Looking forward to the 2008 AHA annual meeting in Washington, D.C., I anticipate that many of my colleagues in the historical profession from Brazil and elsewhere in Latin America will be in attendance even though this will require them to undergo the ordeal of securing a visa from the U.S. consulate. I anxiously await them sharing the results of their research and airing their intellectual opinions without having to be concerned that something they say might lead to a denial of a visa at a later date.
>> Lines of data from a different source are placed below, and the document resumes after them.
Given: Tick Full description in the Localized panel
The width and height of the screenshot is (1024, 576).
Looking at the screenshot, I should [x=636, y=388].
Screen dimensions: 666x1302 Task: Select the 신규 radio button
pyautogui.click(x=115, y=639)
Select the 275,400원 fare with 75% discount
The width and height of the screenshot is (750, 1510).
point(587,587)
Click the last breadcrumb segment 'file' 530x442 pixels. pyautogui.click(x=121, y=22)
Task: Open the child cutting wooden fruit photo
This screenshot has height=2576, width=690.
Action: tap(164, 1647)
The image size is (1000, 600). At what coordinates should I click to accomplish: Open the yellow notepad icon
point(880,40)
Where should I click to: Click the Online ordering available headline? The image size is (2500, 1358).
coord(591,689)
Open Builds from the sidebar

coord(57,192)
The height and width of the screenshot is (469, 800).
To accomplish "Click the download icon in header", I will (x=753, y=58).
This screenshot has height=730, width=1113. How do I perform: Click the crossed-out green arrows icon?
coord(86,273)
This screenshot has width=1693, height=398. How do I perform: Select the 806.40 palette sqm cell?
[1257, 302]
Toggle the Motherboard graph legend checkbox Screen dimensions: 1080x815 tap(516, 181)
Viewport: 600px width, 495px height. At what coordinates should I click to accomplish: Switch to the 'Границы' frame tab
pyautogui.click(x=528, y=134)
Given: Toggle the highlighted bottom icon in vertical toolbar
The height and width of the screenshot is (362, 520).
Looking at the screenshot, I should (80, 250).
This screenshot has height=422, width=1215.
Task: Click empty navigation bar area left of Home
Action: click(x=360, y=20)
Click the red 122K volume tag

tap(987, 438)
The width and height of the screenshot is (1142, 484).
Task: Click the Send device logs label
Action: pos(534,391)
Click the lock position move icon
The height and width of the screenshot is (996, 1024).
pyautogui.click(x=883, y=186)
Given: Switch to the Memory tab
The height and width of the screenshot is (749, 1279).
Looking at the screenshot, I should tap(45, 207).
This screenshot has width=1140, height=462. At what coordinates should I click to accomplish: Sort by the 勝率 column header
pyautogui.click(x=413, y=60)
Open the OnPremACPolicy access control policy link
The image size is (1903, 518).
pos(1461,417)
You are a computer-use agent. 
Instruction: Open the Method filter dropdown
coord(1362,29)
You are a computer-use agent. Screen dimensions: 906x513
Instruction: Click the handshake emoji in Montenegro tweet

But my fondest wish is that Waskar Ari will be there, that this time next year he will be attending department meetings at the University of Nebraska, teaching his classes, holding office hours for his students, and doing all the things that most of us take for granted in our regular academic routine.

—Barbara Weinstein (New York Univ.) is president of the AHA.

Notes

1. For further information about Waskar Ari's case, including the various letters sent to U.S. government officials on his behalf, and media coverage of this matter, see the web site created by the UNL history department at www.unl.edu/history/news_events/ari/ari.html.

2. "Aid for Latin American Scholars Requested," AHA Newsletter, 12:3 (March 1974), 8–9.

3. Ibid.

4. On the AHA's efforts thus far on Waskar Ari's behalf, see Bruce Craig, "Scholars Become Targets of the Patriot Act," Perspectives 44:4 (April 2006).

5. For a summary of the AHA statements on academic freedom see "Guidelines on the Defense of Professional Rights," AHA Newsletter, 12:9 (December 1974), p. 13. In an earlier issue that year, 1973 AHA President Lynn White, Jr., wrote that "over the years the AHA Council has assumed that it has both a right and a duty to defend the freedom of historians not only in this country but also (if such protest promises to be effective) abroad when their liberties are being constricted in their explicitly historical activities." "Arthur Schlesinger, jr. and Lynn White, jr.: An Exchange," AHA Newsletter 12:1 (January 1974), 3–4.

6. For Ramadan's own view of his case, see Tariq Ramadan, "Why I'm Banned in the USA," Washington Post, October 11, 2006.

7. Linda K. Kerber, "At Home in the World: The International Dimensions of the AHA," Perspectives 44:9 (December 2006).